Francisco J. Flores R.

lunes, 20 de mayo de 2019

FÁBULA DE UN INMIGRANTE. 
Capítulo V.
"La lluvia tiene alma"
Extraño la lluvia de mi pueblo. El vendaval de agua que caía para anunciar no solo la mitigación momentánea del calor, sino la bienvenida a una tormenta hermosa de recuerdos. Cómo anhelo el olor único de sus calles húmedas, el impacto visual de las empinadas que divertían mi caminar junto al frescor de los árboles recién bañados. Cuando llovía en mi San Juan, todo el ánimo se calmaba , el cielo se volvía pensativo y su color mate  escondía los secretos de la naturaleza. Nosotros, apreciábamos su abismo sin miedo a perdernos. Mi casa se convertía en una máquina del tiempo mientras que las gotas de agua la impulsaban hacia la vulneración ontológica.
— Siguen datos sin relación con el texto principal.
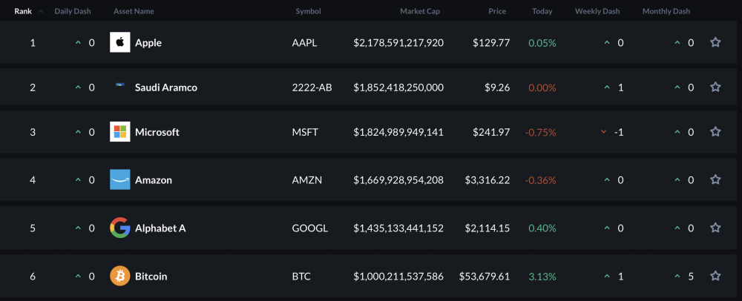Viewport: 742px width, 301px height.
Task: Open the Bitcoin asset name link
Action: click(151, 276)
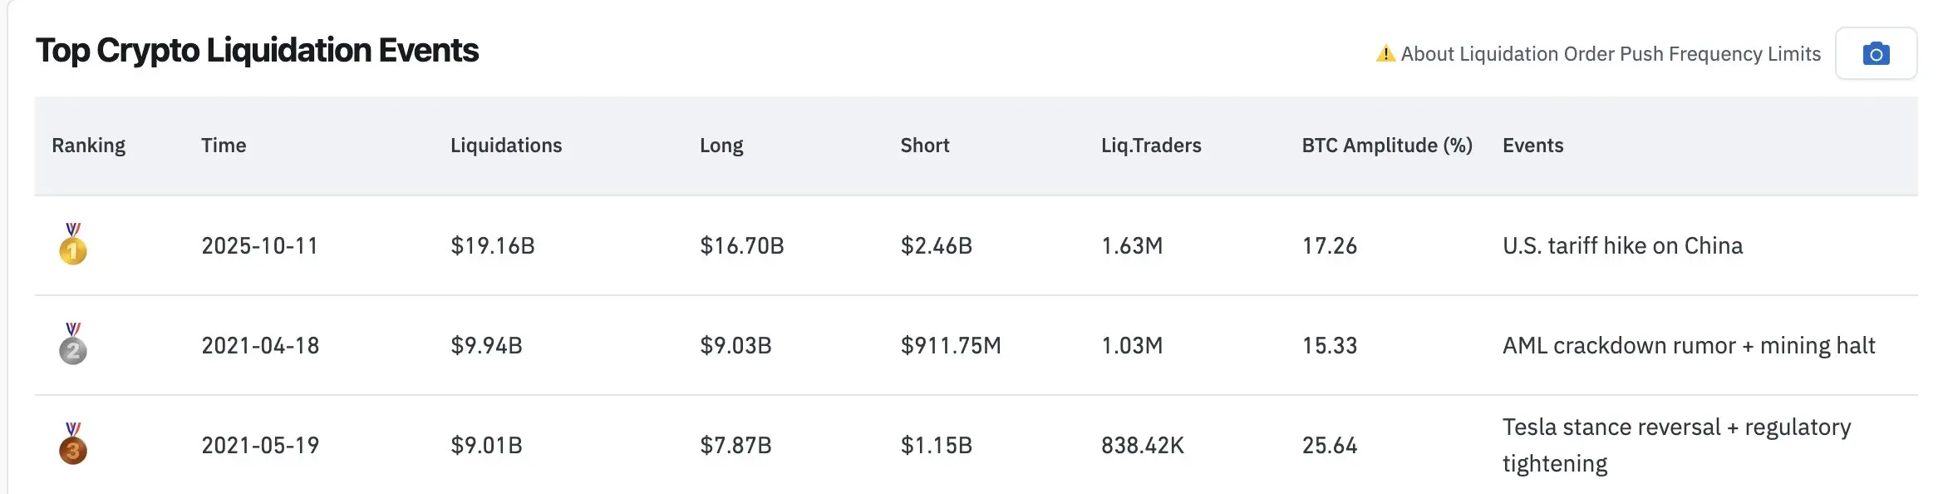Click the silver second-place medal icon
The height and width of the screenshot is (494, 1938).
tap(73, 343)
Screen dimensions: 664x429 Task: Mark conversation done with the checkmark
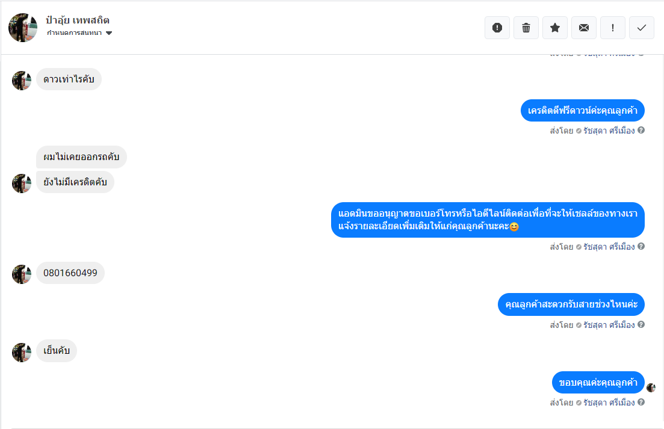click(642, 28)
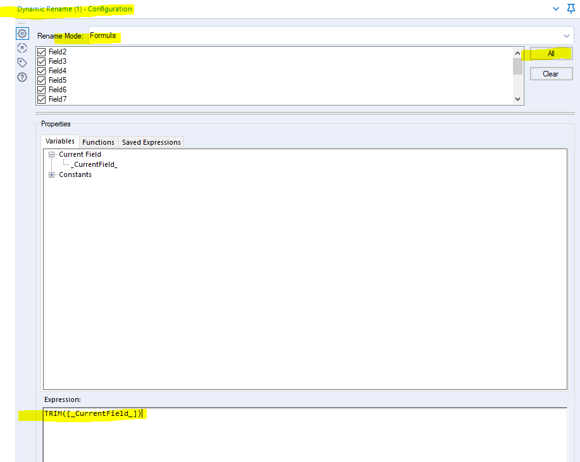Click the circular arrow navigation icon in sidebar

(x=22, y=47)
Y yo, ensimismado, disfrutaba de la melancolía, reviviendo momentos que no volverán. La imponente vista de los Morros al fondo del paisaje nos hacía agradecer su creación divina, erigida como una fortaleza natural en la entrada a la capital guariqueña. A veces la neblina cubría casi todo su cuerpo, añadiéndole el toque mágico de la vida. En esta ciudad que ahora me pertenece no llueve, solo chispea baños invisibles que acompañan un frío solemne. Ya no espero la emoción de los torrenciales aguaceros. Ya no escucho los estruendosos relámpagos que lanzaba Zeus a mi aldea. Las casas adornadas de arbustos se han quedado congeladas en mi memoria. Ahora vivo en una urbe naciente que enloquece a sus hijos con sus luces y su velocidad. Ahora sé que la lluvia tiene alma. Tales de Mileto tenía razón.


Francisco J. Flores R.

martes, 14 de mayo de 2019

FÁBULA DE UN INMIGRANTE. 
Capítulo IV.
"Dios existe"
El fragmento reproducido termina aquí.